#### ASSIGNMENT
Would you write out each line of the material below exactly, skipping every picture?

#### PROVIDED DATA
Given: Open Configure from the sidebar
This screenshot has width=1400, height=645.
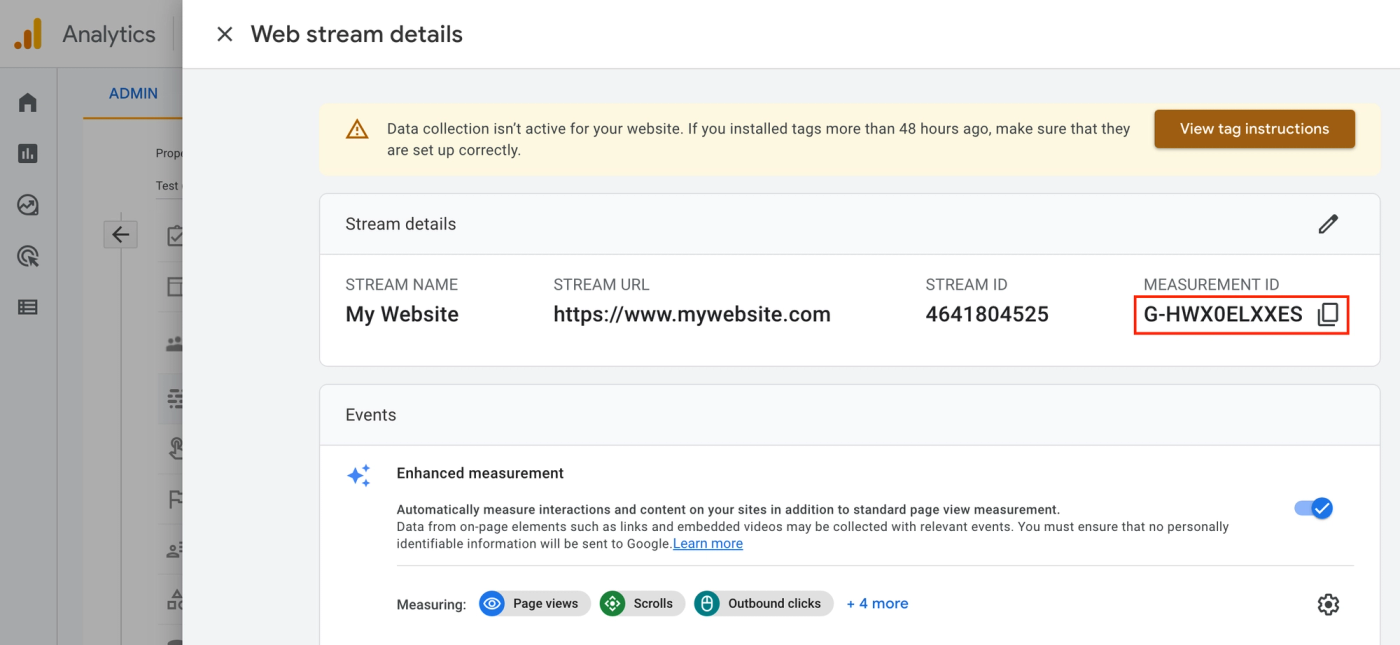Looking at the screenshot, I should point(28,308).
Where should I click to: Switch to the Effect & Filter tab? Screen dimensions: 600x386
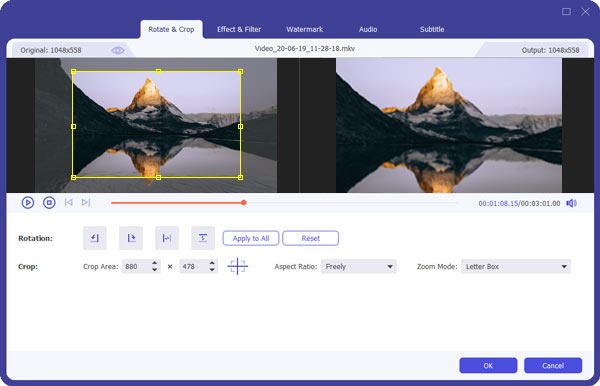click(239, 29)
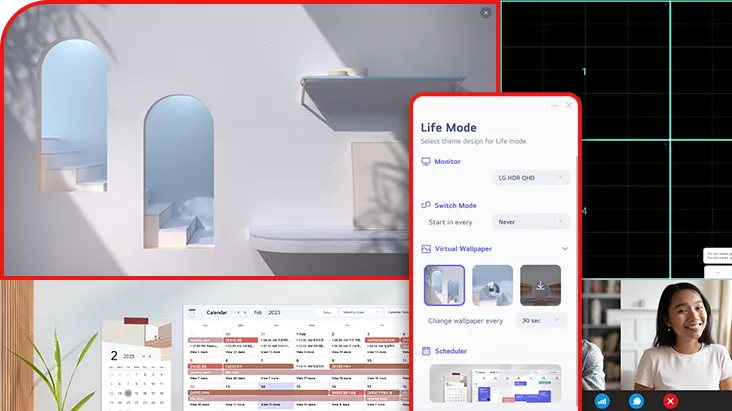Open the LG HDR QHD monitor dropdown
This screenshot has height=411, width=732.
(x=531, y=178)
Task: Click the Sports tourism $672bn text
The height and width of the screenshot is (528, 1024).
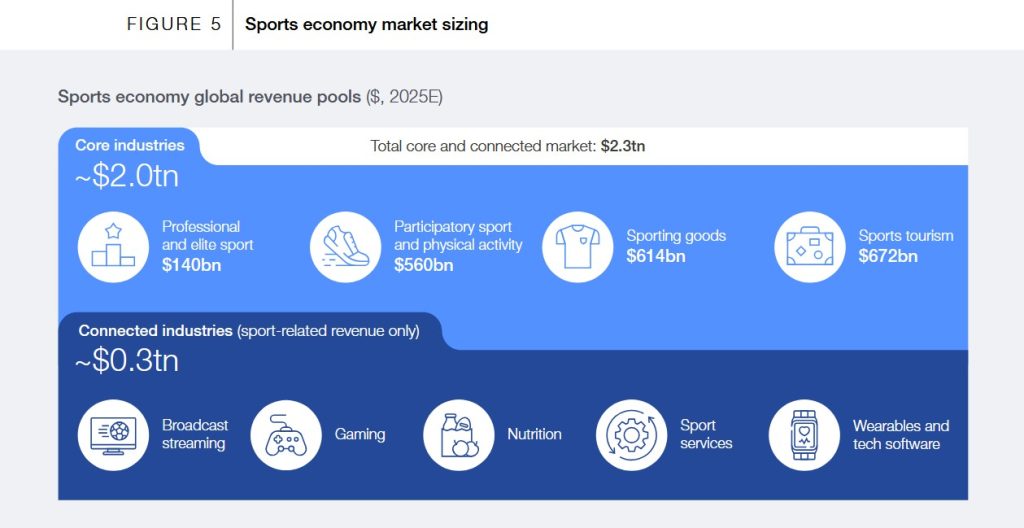Action: pyautogui.click(x=905, y=246)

#### RESPONSE AREA
Given: Open Configure from the sidebar
This screenshot has width=1400, height=645.
Looking at the screenshot, I should point(28,308).
Where should I click to: Switch to the Effect & Filter tab? Screen dimensions: 600x386
click(239, 29)
Open the LG HDR QHD monitor dropdown
This screenshot has height=411, width=732.
(x=531, y=178)
Task: Click the Sports tourism $672bn text
The height and width of the screenshot is (528, 1024).
Action: pyautogui.click(x=905, y=246)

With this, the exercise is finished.